--- Data records ---
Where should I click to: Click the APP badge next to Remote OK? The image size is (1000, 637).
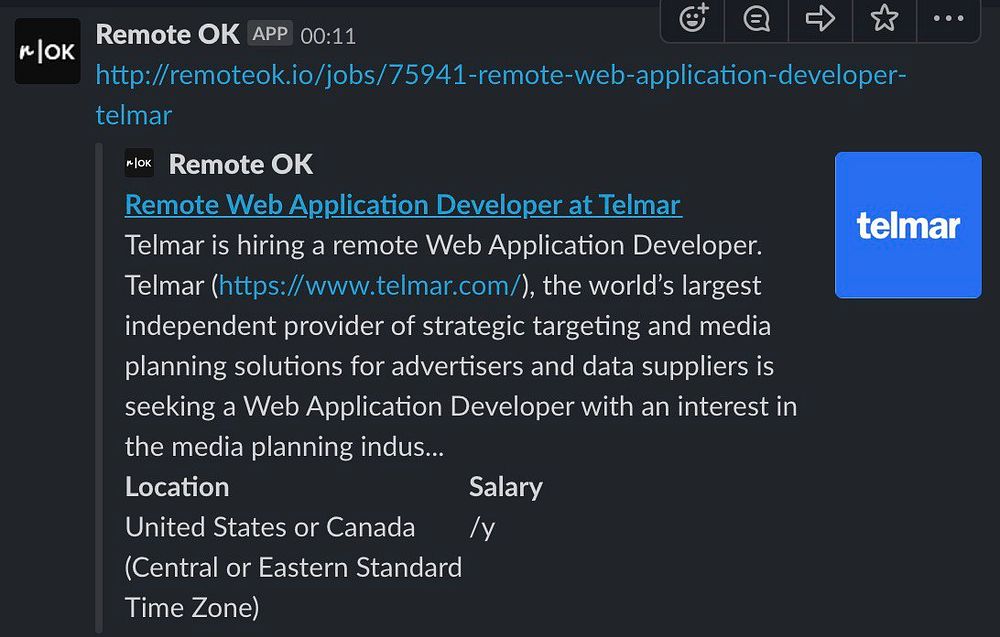270,34
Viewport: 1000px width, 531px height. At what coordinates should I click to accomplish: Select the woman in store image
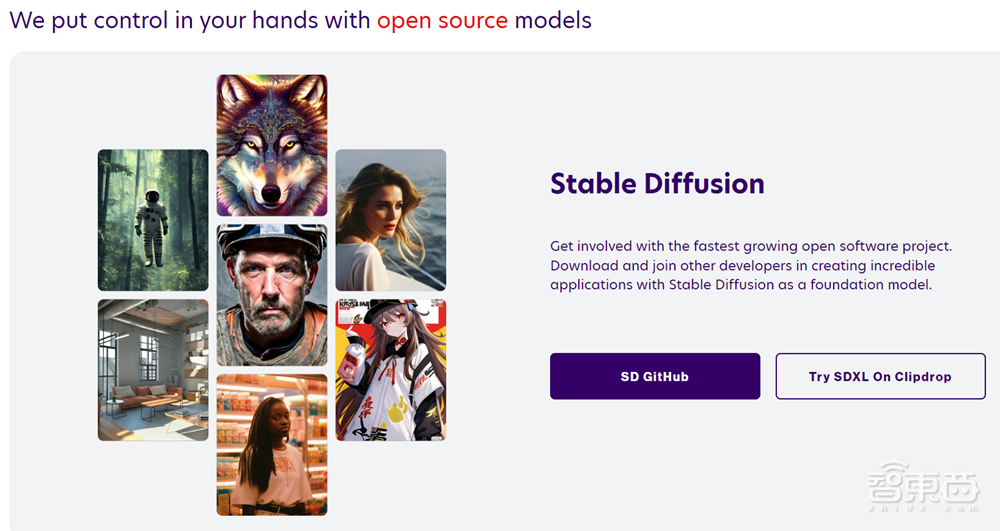coord(272,444)
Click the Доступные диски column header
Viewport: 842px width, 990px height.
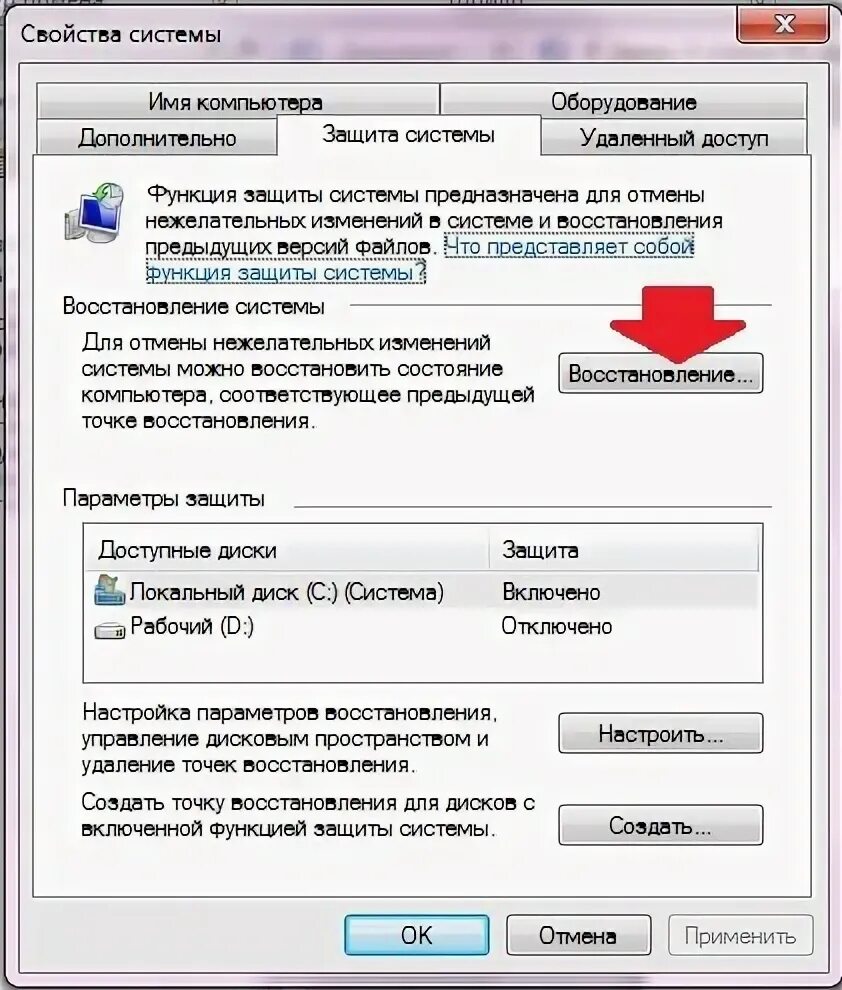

--- To do ---
Your copy of the entries should be exact and free of pictures.

--- Result of the task ---
Where should I click to: Click the APP badge next to Remote OK? The image size is (1000, 637).
270,34
Viewport: 1000px width, 531px height. At what coordinates should I click to accomplish: Select the woman in store image
coord(272,444)
Click the Доступные диски column header
Viewport: 842px width, 990px height.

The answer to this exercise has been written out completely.